Task statement
Render every line of the records below as a JSON list of strings, one string per line, leaving out blank lines.

━━ Stored rows ━━

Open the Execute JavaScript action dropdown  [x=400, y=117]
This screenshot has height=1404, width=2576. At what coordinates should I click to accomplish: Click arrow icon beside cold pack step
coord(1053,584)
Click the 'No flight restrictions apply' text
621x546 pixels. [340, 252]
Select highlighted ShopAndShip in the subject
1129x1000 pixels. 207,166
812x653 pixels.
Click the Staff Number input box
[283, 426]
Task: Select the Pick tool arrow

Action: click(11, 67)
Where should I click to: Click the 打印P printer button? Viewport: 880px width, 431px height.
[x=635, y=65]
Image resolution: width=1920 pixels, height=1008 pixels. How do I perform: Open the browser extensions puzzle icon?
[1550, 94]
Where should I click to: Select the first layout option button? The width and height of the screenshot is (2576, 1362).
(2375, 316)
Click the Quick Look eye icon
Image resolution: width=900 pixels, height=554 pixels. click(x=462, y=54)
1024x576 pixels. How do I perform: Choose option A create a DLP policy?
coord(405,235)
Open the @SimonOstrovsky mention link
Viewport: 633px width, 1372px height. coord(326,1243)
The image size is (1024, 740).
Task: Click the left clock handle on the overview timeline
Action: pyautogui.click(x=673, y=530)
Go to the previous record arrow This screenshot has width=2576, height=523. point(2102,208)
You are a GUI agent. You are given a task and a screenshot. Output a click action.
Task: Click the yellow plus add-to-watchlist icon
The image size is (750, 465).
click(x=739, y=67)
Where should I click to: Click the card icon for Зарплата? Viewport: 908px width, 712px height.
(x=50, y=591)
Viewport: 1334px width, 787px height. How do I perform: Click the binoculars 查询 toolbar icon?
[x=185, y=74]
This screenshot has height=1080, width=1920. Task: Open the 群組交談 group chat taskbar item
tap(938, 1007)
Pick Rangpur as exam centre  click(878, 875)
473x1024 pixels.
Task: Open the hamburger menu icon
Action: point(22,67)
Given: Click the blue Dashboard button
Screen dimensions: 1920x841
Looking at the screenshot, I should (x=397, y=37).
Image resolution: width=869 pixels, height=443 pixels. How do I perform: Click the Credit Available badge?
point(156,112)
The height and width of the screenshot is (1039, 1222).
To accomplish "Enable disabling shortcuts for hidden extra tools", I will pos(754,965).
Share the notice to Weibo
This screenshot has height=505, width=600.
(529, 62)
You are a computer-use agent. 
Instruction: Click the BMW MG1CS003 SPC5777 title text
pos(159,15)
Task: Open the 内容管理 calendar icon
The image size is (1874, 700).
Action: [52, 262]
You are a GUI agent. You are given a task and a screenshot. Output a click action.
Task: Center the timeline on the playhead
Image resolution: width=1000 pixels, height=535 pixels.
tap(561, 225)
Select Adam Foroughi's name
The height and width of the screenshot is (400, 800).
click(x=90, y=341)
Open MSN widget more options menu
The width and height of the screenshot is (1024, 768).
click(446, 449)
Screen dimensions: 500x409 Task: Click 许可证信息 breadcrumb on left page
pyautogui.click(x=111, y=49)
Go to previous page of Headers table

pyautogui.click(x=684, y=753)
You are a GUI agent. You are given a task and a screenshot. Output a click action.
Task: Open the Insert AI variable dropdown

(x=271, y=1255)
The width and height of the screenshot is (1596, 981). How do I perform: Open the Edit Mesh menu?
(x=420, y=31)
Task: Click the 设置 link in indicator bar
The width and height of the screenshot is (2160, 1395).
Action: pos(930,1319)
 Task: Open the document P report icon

━━━

Written answer
[
  "Open the Execute JavaScript action dropdown  [x=400, y=117]",
  "This screenshot has height=1404, width=2576. At what coordinates should I click to accomplish: Click arrow icon beside cold pack step",
  "coord(1053,584)",
  "Click the 'No flight restrictions apply' text",
  "621x546 pixels. [340, 252]",
  "Select highlighted ShopAndShip in the subject",
  "1129x1000 pixels. 207,166",
  "812x653 pixels.",
  "Click the Staff Number input box",
  "[283, 426]",
  "Task: Select the Pick tool arrow",
  "Action: click(11, 67)",
  "Where should I click to: Click the 打印P printer button? Viewport: 880px width, 431px height.",
  "[x=635, y=65]",
  "Image resolution: width=1920 pixels, height=1008 pixels. How do I perform: Open the browser extensions puzzle icon?",
  "[1550, 94]",
  "Where should I click to: Select the first layout option button? The width and height of the screenshot is (2576, 1362).",
  "(2375, 316)",
  "Click the Quick Look eye icon",
  "Image resolution: width=900 pixels, height=554 pixels. click(x=462, y=54)",
  "1024x576 pixels. How do I perform: Choose option A create a DLP policy?",
  "coord(405,235)",
  "Open the @SimonOstrovsky mention link",
  "Viewport: 633px width, 1372px height. coord(326,1243)",
  "The image size is (1024, 740).",
  "Task: Click the left clock handle on the overview timeline",
  "Action: pyautogui.click(x=673, y=530)",
  "Go to the previous record arrow This screenshot has width=2576, height=523. point(2102,208)",
  "You are a GUI agent. You are given a task and a screenshot. Output a click action.",
  "Task: Click the yellow plus add-to-watchlist icon",
  "The image size is (750, 465).",
  "click(x=739, y=67)",
  "Where should I click to: Click the card icon for Зарплата? Viewport: 908px width, 712px height.",
  "(x=50, y=591)",
  "Viewport: 1334px width, 787px height. How do I perform: Click the binoculars 查询 toolbar icon?",
  "[x=185, y=74]",
  "This screenshot has height=1080, width=1920. Task: Open the 群組交談 group chat taskbar item",
  "tap(938, 1007)",
  "Pick Rangpur as exam centre  click(878, 875)",
  "473x1024 pixels.",
  "Task: Open the hamburger menu icon",
  "Action: point(22,67)",
  "Given: Click the blue Dashboard button",
  "Screen dimensions: 1920x841",
  "Looking at the screenshot, I should (x=397, y=37).",
  "Image resolution: width=869 pixels, height=443 pixels. How do I perform: Click the Credit Available badge?",
  "point(156,112)",
  "The height and width of the screenshot is (1039, 1222).",
  "To accomplish \"Enable disabling shortcuts for hidden extra tools\", I will pos(754,965).",
  "Share the notice to Weibo",
  "This screenshot has height=505, width=600.",
  "(529, 62)",
  "You are a computer-use agent. ",
  "Instruction: Click the BMW MG1CS003 SPC5777 title text",
  "pos(159,15)",
  "Task: Open the 内容管理 calendar icon",
  "The image size is (1874, 700).",
  "Action: [52, 262]",
  "You are a GUI agent. You are given a task and a screenshot. Output a click action.",
  "Task: Center the timeline on the playhead",
  "Image resolution: width=1000 pixels, height=535 pixels.",
  "tap(561, 225)",
  "Select Adam Foroughi's name",
  "The height and width of the screenshot is (400, 800).",
  "click(x=90, y=341)",
  "Open MSN widget more options menu",
  "The width and height of the screenshot is (1024, 768).",
  "click(446, 449)",
  "Screen dimensions: 500x409 Task: Click 许可证信息 breadcrumb on left page",
  "pyautogui.click(x=111, y=49)",
  "Go to previous page of Headers table",
  "pyautogui.click(x=684, y=753)",
  "You are a GUI agent. You are given a task and a screenshot. Output a click action.",
  "Task: Open the Insert AI variable dropdown",
  "(x=271, y=1255)",
  "The width and height of the screenshot is (1596, 981). How do I perform: Open the Edit Mesh menu?",
  "(x=420, y=31)",
  "Task: Click the 设置 link in indicator bar",
  "The width and height of the screenshot is (2160, 1395).",
  "Action: pos(930,1319)",
  " Task: Open the document P report icon"
]